Mayor and Governor of Vienna
- In office 21 December 1970 – 5 July 1973
- Preceded by: Bruno Marek
- Succeeded by: Leopold Gratz

Personal details
- Born: 3 May 1912 Vienna, Austria-Hungary
- Died: 6 October 1980 (aged 68) Vienna, Austria
- Party: Socialist Party

= Felix Slavik =

Austrian politician and mayor of Vienna (1912 - 1980)
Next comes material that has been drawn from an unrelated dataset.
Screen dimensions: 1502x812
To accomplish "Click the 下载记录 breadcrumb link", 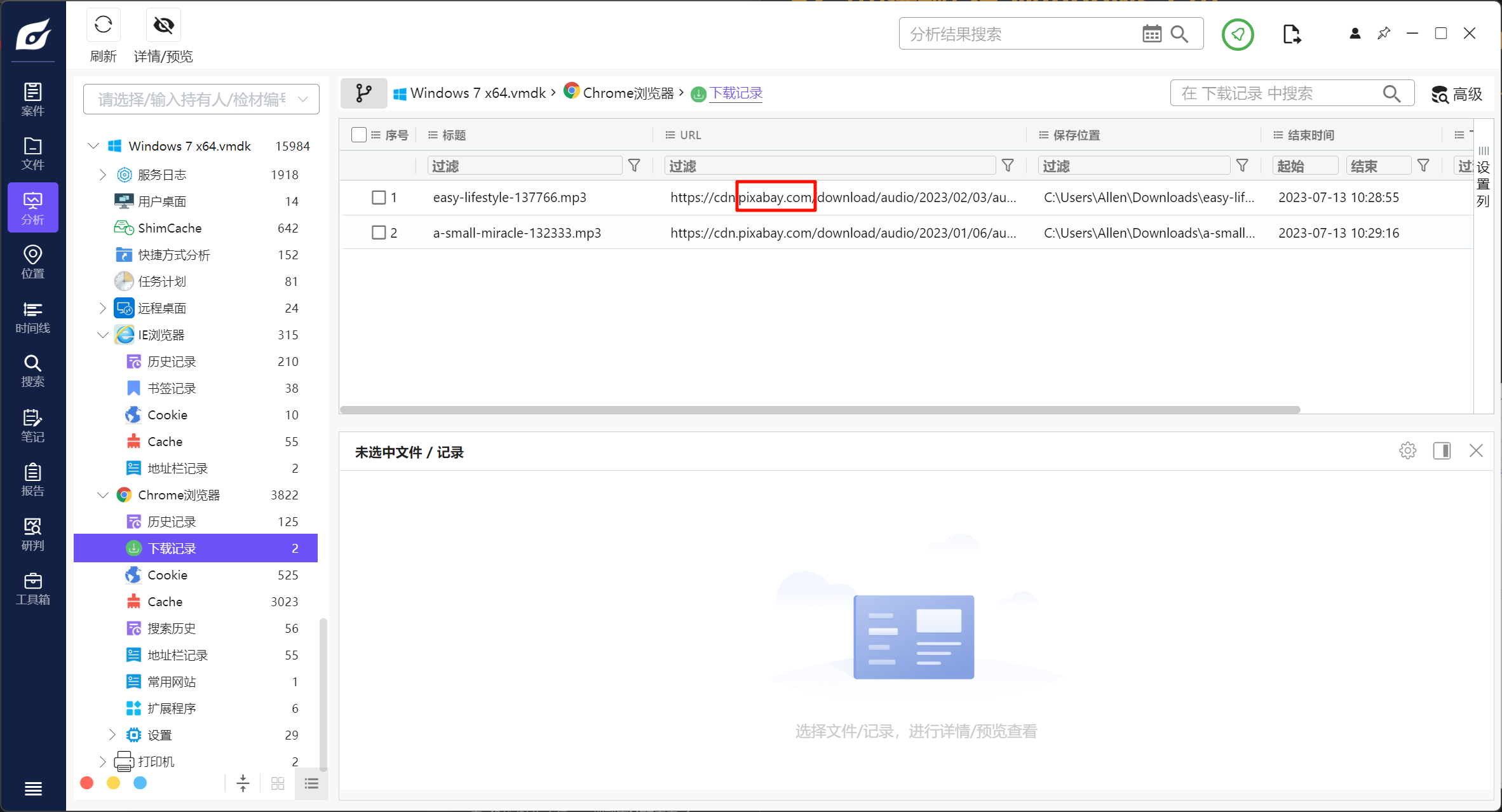I will (735, 93).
Felix Slavik (3 May 1912 – 6 October 1980) was an Austrian politician who served as mayor and governor of Vienna from 1970 to 1973 as a member of the Socialist Party.

== Life ==
Slavik was born in Vienna in 1912. During the First World War, his family lived in Austrian-occupied Belgrade. He joined the Socialists (SPÖ) in 1926 and continued working for them even after the party was banned during the Austrofascist era. In 1935, Slavik was imprisoned for over a year in the Wöllersdorf internment camp.

After the Anschluss, Slavik sought contact with other socialist resistors as well as representatives of the Catholic resistance. Together, they discussed the formation of a unified trade union federation. When members of the group were arrested in November 1939, the Gestapo also took notice of Slavik, and he was accused of treason. He was sentenced to 49 months in prison and released in 1943. Around this time, he lost his right eye in a work accident. After his release, he continued resisting the regime, joining the 05 resistance movement.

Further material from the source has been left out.